§ **文書抜粋**
キュウさん、ウエノ・ハルキ(交代)、古市コータローのバンドに、ゲストヴォーカルがかわるがわる参加して歌う形。この人がこれを歌うのか!なるほど!とか、そう来たか!とか、そういうのもいちいち愉しかったし、誰がどの曲を歌ってどうだった!!どれがよかった! みたいなレポを書いてもいいのですが、きっといろんな人がいろんなところで書いていると思うので省略します。ただただ、あ~~どの曲も好きだ~~と思い、次々かっこええやつが連打されて圧倒され続ける幸福感を思い出しました。セッション始まりはゴッドファーザー。私はリアルタイムでは生ミッシェル観ていないのです。まさに当時ヘヴィーに観ていた人であれば、更にたまらない思いであったでしょう。一曲目、まさか2024年にCISCO---!!!」になるとは思っていませんでした。これでもうワーーとなっちゃった。猪苗代は日本のサンフランシスコだぜ! かと思えば、その後の「ドロップ」はラストヘヴン一曲目だよね、自分はあの映画を映画館で観たんですが、そのときの、だんだん暮れていくような明けていくような青が目の裏に広がって、ちょうど陽を残しつつ暮れてゆく湖上の空がまさに、「神の手はにじむピンク」。途中で Sixteen Candles も流れて、なるほど、ミッシェルに思い入れのある人もBirthdayに思い入れのある人もわああとなる構成。周囲にはやっぱり泣いている人も。

(記録データ)
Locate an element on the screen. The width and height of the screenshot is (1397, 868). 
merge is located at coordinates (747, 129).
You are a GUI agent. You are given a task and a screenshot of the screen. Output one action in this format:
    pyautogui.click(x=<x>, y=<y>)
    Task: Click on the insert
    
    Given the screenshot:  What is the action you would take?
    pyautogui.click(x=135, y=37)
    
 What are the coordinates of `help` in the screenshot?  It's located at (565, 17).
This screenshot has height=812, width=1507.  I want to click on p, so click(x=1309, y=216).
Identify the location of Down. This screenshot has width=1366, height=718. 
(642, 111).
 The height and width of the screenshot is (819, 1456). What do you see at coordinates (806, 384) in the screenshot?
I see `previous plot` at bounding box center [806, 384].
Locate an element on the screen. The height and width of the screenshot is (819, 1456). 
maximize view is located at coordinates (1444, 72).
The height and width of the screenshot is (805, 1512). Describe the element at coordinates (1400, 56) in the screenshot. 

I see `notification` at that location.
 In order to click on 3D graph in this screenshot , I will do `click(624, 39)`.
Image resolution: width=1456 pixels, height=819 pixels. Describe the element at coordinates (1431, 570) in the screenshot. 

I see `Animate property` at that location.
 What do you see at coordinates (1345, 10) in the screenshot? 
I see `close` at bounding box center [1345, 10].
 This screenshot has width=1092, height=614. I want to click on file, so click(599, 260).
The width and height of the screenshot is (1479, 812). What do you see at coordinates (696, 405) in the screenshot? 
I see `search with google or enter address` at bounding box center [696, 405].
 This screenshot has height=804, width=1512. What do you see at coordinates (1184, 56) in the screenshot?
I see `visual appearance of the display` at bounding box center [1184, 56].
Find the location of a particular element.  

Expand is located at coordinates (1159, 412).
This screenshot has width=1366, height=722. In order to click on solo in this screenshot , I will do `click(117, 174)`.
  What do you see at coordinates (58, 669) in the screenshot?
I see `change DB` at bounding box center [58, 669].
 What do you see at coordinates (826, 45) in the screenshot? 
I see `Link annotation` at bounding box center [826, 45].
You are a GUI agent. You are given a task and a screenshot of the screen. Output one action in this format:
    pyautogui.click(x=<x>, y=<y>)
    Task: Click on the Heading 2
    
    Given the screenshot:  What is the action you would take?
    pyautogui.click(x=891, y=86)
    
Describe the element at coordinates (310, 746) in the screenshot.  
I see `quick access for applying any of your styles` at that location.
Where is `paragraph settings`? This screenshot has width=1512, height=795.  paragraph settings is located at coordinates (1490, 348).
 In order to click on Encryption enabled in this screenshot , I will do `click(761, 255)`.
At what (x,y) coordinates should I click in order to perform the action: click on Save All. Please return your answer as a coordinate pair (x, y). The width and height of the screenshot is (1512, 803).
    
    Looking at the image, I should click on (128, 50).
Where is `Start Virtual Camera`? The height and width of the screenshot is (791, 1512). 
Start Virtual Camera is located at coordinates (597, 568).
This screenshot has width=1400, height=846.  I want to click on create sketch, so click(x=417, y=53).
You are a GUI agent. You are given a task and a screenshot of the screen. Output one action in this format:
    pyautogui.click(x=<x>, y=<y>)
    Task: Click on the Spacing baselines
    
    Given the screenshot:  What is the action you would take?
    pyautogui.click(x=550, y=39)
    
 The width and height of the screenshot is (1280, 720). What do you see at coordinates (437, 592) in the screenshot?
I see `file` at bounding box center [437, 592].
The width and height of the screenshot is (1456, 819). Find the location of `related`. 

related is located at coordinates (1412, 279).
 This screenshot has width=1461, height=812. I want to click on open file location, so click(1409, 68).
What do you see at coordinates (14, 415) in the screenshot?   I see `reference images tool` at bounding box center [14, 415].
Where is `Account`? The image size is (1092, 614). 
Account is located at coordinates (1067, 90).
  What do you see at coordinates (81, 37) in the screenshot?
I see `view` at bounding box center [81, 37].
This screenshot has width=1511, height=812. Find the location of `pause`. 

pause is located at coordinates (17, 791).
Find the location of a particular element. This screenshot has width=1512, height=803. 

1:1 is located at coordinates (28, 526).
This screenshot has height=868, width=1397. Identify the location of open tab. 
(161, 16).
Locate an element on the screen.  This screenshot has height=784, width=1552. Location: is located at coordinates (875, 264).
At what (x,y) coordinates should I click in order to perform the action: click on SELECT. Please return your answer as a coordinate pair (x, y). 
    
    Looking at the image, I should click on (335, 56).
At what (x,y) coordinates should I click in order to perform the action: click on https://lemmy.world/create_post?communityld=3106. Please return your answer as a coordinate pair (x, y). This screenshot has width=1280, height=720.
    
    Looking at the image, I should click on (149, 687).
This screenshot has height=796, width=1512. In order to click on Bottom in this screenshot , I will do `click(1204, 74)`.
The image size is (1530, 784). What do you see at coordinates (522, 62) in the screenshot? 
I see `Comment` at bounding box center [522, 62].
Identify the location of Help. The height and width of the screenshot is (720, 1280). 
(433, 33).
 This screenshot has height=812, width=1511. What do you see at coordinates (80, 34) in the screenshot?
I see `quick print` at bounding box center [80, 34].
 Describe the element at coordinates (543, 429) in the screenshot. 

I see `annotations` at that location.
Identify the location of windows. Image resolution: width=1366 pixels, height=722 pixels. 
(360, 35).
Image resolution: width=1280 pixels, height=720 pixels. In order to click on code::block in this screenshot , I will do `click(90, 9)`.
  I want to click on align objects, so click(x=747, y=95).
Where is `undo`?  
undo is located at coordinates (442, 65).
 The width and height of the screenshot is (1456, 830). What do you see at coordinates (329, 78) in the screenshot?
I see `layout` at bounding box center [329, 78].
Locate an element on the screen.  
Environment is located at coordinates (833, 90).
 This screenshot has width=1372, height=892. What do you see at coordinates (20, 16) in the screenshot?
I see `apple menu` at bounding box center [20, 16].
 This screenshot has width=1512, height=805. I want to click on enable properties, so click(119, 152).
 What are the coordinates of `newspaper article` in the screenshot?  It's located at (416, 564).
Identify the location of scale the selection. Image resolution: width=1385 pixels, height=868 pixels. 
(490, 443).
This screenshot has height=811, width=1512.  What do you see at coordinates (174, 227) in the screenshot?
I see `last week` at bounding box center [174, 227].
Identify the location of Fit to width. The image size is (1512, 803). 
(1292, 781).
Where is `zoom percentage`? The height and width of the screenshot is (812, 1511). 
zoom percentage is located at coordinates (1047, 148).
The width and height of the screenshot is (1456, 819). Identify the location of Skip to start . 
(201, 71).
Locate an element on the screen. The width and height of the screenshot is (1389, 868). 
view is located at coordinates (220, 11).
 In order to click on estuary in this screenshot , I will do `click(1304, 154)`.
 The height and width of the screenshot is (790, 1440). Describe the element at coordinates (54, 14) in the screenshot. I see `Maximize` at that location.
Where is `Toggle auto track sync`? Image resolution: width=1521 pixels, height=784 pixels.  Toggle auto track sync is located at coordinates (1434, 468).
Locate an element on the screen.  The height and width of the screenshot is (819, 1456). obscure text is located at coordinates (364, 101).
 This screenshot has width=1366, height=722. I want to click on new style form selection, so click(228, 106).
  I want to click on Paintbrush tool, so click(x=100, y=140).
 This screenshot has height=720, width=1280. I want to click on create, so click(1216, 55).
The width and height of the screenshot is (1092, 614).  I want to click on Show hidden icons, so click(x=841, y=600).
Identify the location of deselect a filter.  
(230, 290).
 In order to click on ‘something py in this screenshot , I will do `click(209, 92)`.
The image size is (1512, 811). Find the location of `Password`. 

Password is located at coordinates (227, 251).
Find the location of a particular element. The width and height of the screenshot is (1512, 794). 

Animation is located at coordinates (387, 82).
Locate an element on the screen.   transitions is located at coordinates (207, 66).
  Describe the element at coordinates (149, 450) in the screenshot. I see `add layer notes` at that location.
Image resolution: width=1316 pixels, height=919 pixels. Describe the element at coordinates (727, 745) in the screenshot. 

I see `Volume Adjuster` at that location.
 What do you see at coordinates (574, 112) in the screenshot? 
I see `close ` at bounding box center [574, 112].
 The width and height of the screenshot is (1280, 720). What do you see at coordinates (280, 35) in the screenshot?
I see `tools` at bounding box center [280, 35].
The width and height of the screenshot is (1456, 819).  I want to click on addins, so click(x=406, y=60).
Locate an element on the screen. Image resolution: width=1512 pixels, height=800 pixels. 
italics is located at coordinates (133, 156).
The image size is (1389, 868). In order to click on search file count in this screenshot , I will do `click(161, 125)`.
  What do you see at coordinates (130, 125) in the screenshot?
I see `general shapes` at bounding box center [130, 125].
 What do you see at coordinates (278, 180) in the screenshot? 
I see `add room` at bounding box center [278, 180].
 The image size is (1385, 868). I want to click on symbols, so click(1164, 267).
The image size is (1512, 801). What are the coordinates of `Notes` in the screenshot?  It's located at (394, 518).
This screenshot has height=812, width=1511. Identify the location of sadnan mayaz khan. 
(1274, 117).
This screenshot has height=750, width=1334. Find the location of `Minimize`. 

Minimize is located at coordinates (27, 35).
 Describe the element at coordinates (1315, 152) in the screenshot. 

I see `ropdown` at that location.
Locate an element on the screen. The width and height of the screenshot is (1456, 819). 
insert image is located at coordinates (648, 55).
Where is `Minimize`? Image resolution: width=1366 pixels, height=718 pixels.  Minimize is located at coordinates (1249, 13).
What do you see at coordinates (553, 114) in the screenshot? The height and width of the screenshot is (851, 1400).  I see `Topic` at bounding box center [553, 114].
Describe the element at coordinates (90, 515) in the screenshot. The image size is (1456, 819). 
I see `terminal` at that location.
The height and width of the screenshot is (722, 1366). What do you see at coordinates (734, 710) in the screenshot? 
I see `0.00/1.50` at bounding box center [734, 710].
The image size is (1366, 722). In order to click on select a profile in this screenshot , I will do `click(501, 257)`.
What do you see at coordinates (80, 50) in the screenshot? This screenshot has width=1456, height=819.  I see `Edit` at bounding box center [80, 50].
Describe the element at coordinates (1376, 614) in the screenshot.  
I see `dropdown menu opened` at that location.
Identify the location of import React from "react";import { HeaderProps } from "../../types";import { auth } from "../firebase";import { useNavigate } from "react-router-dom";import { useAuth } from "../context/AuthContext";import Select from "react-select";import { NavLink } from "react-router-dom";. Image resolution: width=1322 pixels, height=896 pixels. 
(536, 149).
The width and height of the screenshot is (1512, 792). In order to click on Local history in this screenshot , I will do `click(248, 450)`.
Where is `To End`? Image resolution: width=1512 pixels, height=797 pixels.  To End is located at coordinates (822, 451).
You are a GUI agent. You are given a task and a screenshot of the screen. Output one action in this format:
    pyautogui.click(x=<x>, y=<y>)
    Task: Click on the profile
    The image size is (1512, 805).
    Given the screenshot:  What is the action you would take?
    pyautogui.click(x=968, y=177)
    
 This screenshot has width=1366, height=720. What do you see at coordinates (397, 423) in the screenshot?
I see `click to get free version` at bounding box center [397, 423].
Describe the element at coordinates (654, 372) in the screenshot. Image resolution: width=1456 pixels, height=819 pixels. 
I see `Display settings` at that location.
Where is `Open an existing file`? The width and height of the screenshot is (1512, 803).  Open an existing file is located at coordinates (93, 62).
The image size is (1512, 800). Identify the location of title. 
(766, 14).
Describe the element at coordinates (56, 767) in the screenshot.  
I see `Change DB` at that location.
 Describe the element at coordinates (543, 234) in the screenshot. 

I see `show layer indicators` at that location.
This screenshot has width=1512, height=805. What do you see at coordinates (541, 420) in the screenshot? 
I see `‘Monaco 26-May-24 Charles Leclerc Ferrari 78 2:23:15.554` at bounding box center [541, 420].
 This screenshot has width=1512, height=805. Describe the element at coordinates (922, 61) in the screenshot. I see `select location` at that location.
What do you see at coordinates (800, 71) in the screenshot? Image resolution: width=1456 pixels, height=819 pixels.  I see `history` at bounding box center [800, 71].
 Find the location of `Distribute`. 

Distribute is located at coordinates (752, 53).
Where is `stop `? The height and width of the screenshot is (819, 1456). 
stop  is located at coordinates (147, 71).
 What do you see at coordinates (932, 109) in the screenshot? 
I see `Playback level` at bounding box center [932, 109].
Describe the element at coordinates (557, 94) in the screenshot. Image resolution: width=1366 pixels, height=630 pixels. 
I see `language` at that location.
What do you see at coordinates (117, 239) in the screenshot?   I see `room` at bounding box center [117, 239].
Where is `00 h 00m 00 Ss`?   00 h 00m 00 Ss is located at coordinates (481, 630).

§ **課題**
文書抜粋の筆者は、誰がどの曲を歌ってどうだったかというレポを書くのを省略しています。本文に書かれているその理由を、一〜三文で説明してください。

§ **出力結果**
筆者は、そうしたレポはきっといろんな人がいろんなところで書いていると思うので、自分は書かずに省略すると述べています。